2020.06.29.CEZAEVİ YAZILARI-9: EĞİTİM ÜZERİNE
CEZAEVİ YAZILARI-9: EĞİTİM ÜZERİNE
'CEZAEVİ YAZILARI'nın
6. bölümünün bir yerinde, 1986 yılı Sonbahar aylarının
birisinde getirildiğimiz ve 1988 yılı Ekim ayı sonuna kadar
kaldığımız Aydın E Tipi Özel kapalı Cezaevini anlatırken;
“...bu yıllarda, 1988 yılı Ekim ayı sonlarında Nazilli E Tipi
Özel kapalı Cezaevine toplu sevk edilinceye kadar, görece
değişiklikler olsa da, koşullar toplu eğitim çalışmaları
yapmaya elverişliydi ve yazılı materyal açısından da görülmemiş
bir bolluk vardı. Biz, ısrarla, yazılı ve sözlü olarak, ille de ideolojik-teorik eğitim, deyip duruyorduk...”
demiş (Bknz:2020.06.08. "Eğitim; Her zaman her yerde"/
http://mehmeterdalyazilar.blogspot.com
) ) ve 7 ile 8. bölümlerde de bu çerçevede yazıp panoya astığım
iki yazıyı paylaşmıştım. (Bknz:
http://mehmeterdalyazilar.blogspot.com
)
Peki,
biz "Eğitim...Eğitim..." deyip duruyorduk da "Eğitim" derken ne
anlıyor ve nasıl bir "Eğitim çalışması" olsun istiyorduk?
“EĞİTİM
ÜZERİNE
Bu yazıda, ne çok şey yapma
savına ne de "yazmış olmak için yazma" kısırlığına düşmemeye
çalıştım. Bu da, bir sav olabilir. Bu yazımda, bilinen, saptanan
ve sohbet konusu edilen bir çok konuya değinmeyi düşünüyorum.

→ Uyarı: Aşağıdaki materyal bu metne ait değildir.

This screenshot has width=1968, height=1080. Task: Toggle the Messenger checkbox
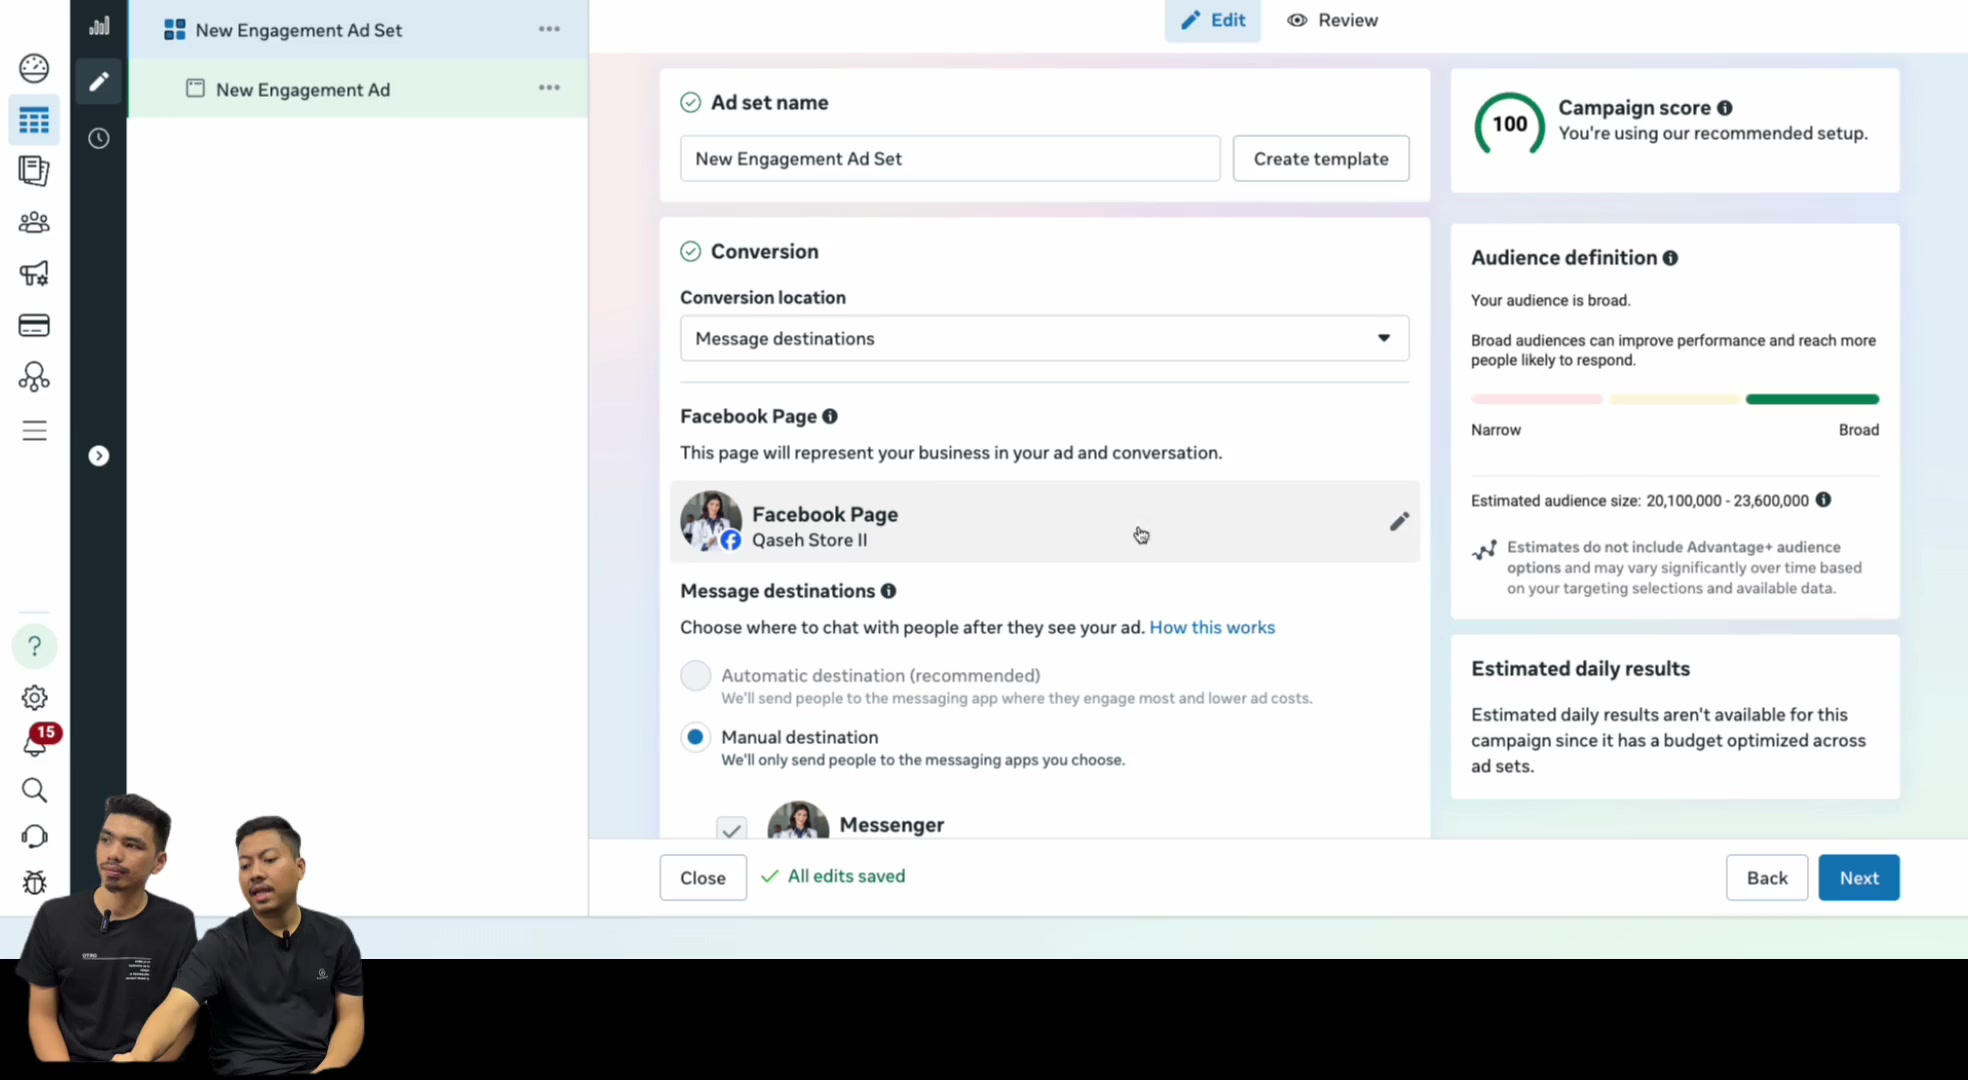pos(731,828)
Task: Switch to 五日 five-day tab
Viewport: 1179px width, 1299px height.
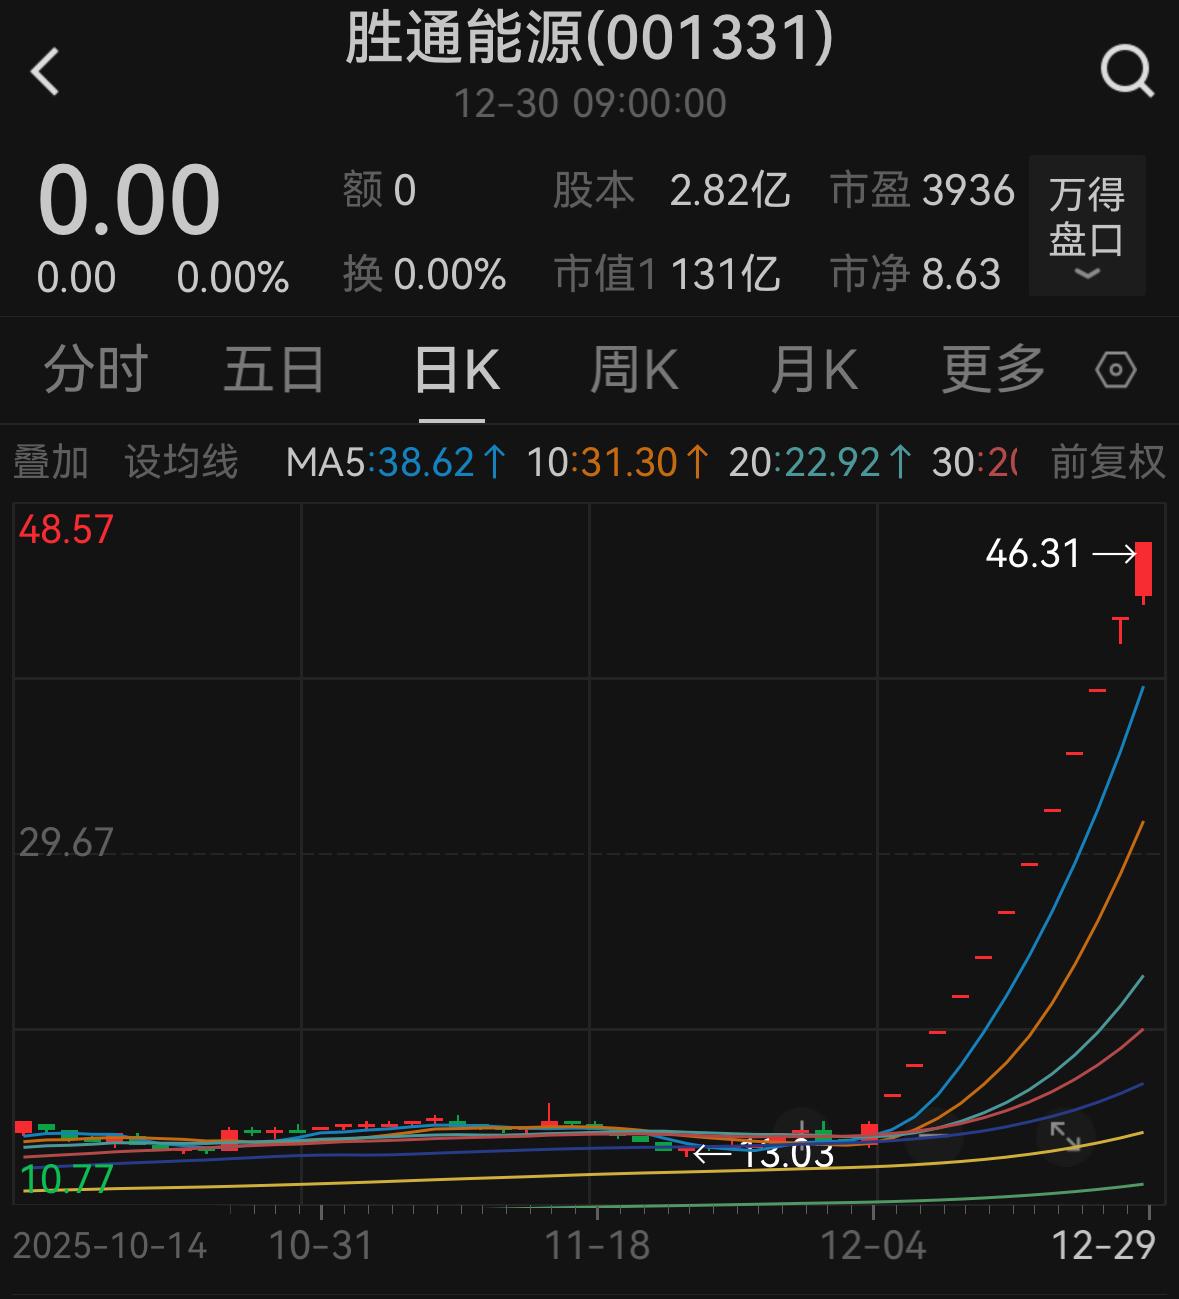Action: point(274,370)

Pano, bir eğitim ve iletişim
aracı olabilmeli. Olabilmesi için de, pratik olarak katılmak ve
onu yaşatıp geliştirmek sorumluluğunu duyabilmeliyiz. Ben, biraz
da bu sorumluluktan dolayı, önemli bulduğum bir konuyu yazmak
istedim. Ne ölçüde başarabileceğim? Bunu arkadaşlarımın
değerlendirmeleri gösterecektir.
Eğitim araçları, öyle çok ve
zengin ki; sorun, bu zenginlikleri bulup çıkarmakta, onları inatla
yaşatmakta ve geliştirmekte yatıyor. Nerede, hangi zaman ve
mekanda olursak olalım, yaratıcı yeteneğimiz sayesinde, uygun ve
gerekli eğitim araçlarını mutlaka yaratabiliriz. Sıradan gözüken
sohbetler, şakalar, okuma, tartışma, programlı eğitim, pano,
broşür vb. bu araçlardan yalnızca birkaçıdır. İnsan,
yaşamının her anında -genel olarak-, bir yandan öğrenirken
diğer yandan öğretici rolünü üstlenir. Bu genel etkileşim,
insan iradesinin dışında bulunan yaşamın kendi gelişiminin
ürünüdür. İradeye göre kendiliğinden gelişim diyebiliriz, bu
etkileşime. Oysa irade, insanın, bu yaşamın karşısında pasif
olmasını, içgüdüsel davranmayı aşan bir müdahaleyi ve yeniden
üretmeyi ifade eder. 'İnsanın düşünen bir hayvan olması'
esprisi de, bu anlamda konuya açıklık getiriyor. Yaşamın kendi
pratik gelişiminin bilgiye dönüşmesi ve bilginin beyin tarafından
yeniden üretilip yaşamın daha iyi örgütlenmesini ifade eder,
İNSAN İRADESİ. Salt pratiğin verdiği bilgilenmenin vulgarlığını
aşıp, daha doğru ve daha geniş bilgilenmeyi oluşturacak olan
ise, EĞİTİM'dir.
Bir arkadaşımızın panoda,
eğitim üzerine, geniş bir yazısı yayınlanmıştı. Bu yazıya
katıldığımı söylemek, sanırım bir "onaylama" rahatsızlığı
olmaz. O yazı, eğitimin niçin zorunlu olduğunun perspektifini
çizebilmişti. Ben bu yazımda, bu nedenle, bazı noktaları
açıklanmış varsayıp, değinmeyeceğim. Yine de, bazı ortak
noktaları vurgulamak zorunda kalabilirim.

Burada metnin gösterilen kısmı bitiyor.